If it is a famous line or quote, putting even part of it on Google will bring up the entire passage. I have found entire poems of Robert Frost that I learned as a child. Refrain from printing these as you will add to your paper clutter!
Displaying more books does not make you appear more intelligent. Your speech does that. But once you have been very selective in the books you save, you want to store and display them on shelves or in bookcases. And it is a good idea to group them by categories. You may choose to group by topic, by color, alphabetically or with the Dewey Decimal system. The categories should be whatever makes sense to you. If you have a large collection, you may want to consider creating a file or database for them. One participant in a presentation I gave had over 2000 books and after listing them learned he had many duplicate copies. Keeping track of what you have is a good idea for many reasons.
Allow open space on the shelves. This makes a more attractive design. Inserting pictures, plants or other collectibles on the shelves makes a more interesting display. Some books may need to be placed flat on the shelves if they are too large to stand upright. Put those items together to make a stack of 3 or more so the arrangement is more visually pleasing. If your space eventually becomes full and you want to continue to buy new books, consider replacing an older book with the new one. Or you may choose to visit your local library to see what they offer.
Those books you choose not to keep can be donated to family members, local hospitals, nursing homes,schools, libraries or favorite charities.
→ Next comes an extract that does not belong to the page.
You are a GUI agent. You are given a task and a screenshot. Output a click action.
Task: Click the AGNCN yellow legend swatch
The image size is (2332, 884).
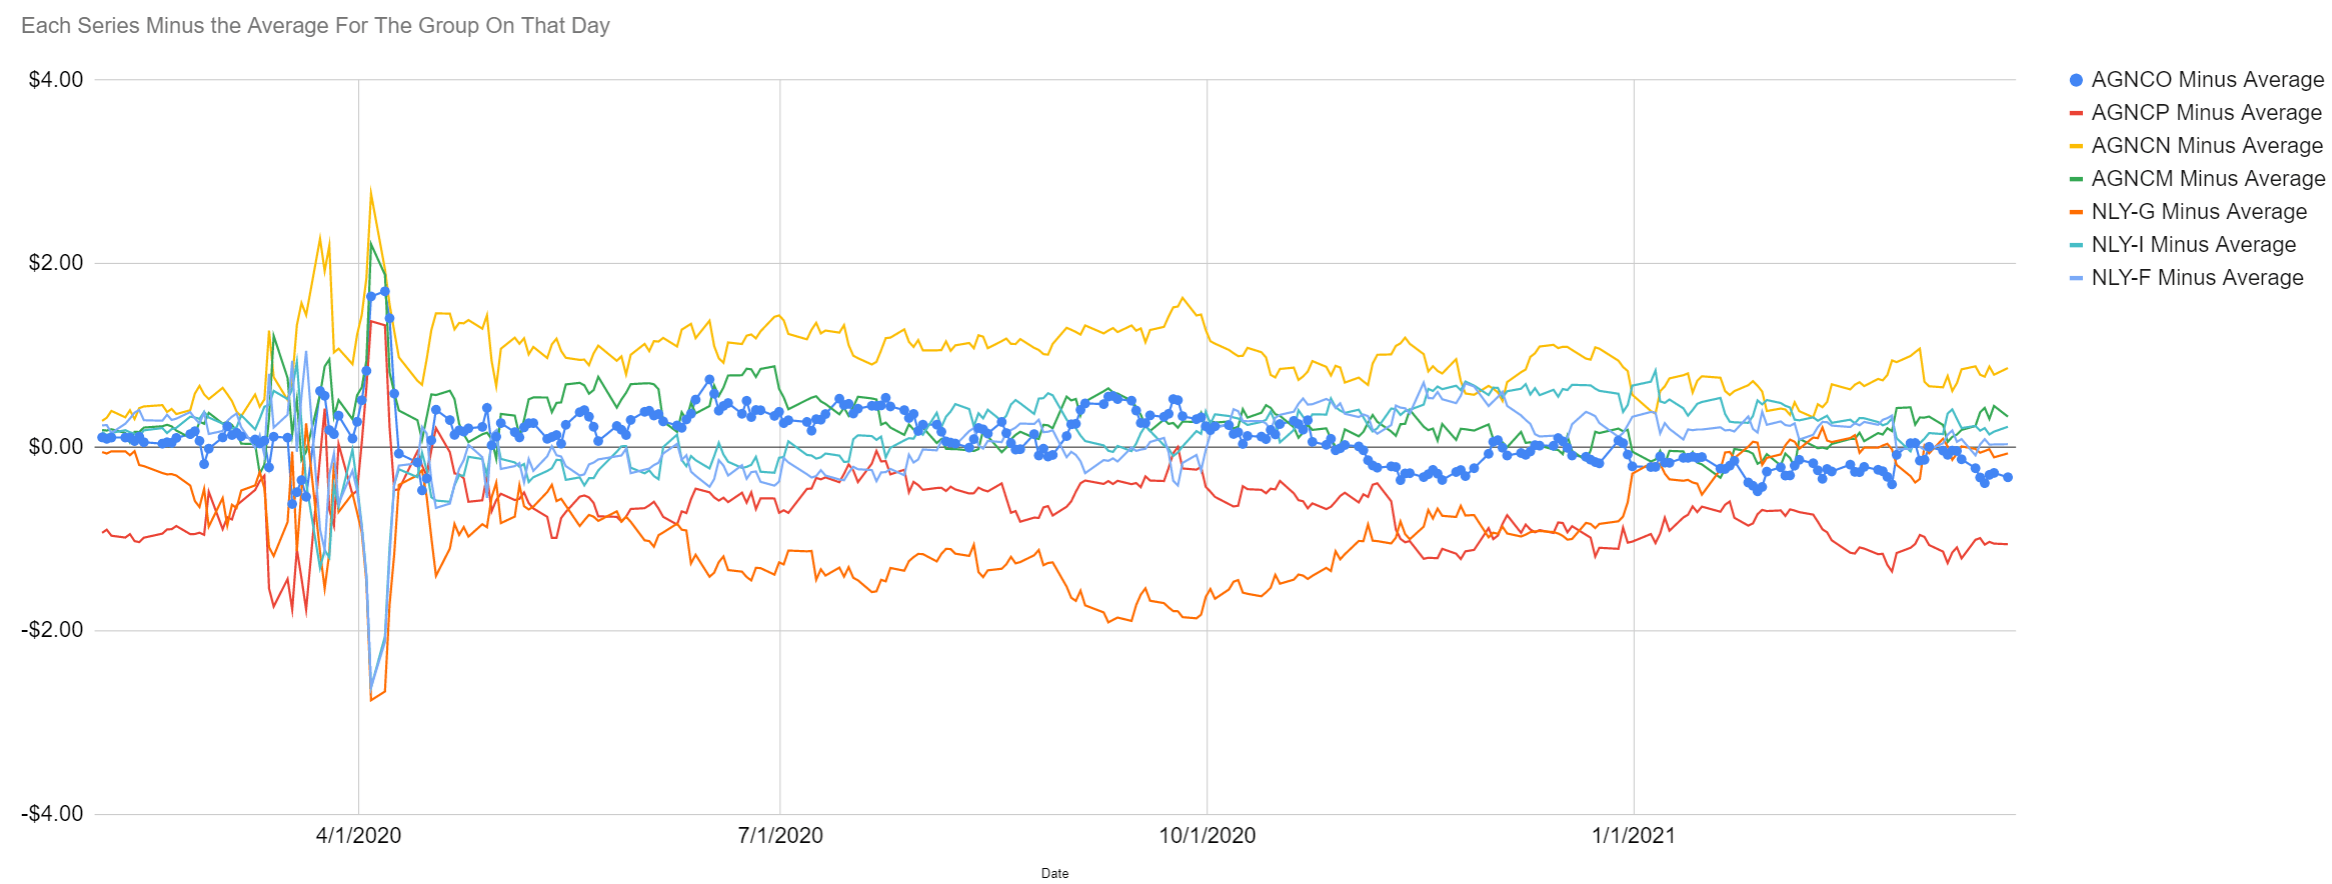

Keep receipts for tax deductions. They may also be sold at yard sales or through online outlets and auctions. You will be doing yourself and others a favor by moving them on to those who will use and appreciate them.
In the future, electronic books may become the major source of reading, but I personally think we will always have printed books to enjoy. Consumer choice will be the deciding factor. This does not mean you should save every book as it may be so valuable you can send a kid to college or retire early with the proceeds from them. Antiques Roadshow has convinced many unwise souls their possessions are unique and valuable. (eBay can quickly unravel such thinking).
Being willing to let go of excess of anything including books is a basic principle in organizing. The more you do it, the easier it gets. You experience freedom and more space. It is a good example for your children or grandchildren, too. Buy and read books for enjoyment, relaxation, information and inspiration but save only those that are special enough to take up your valuable space.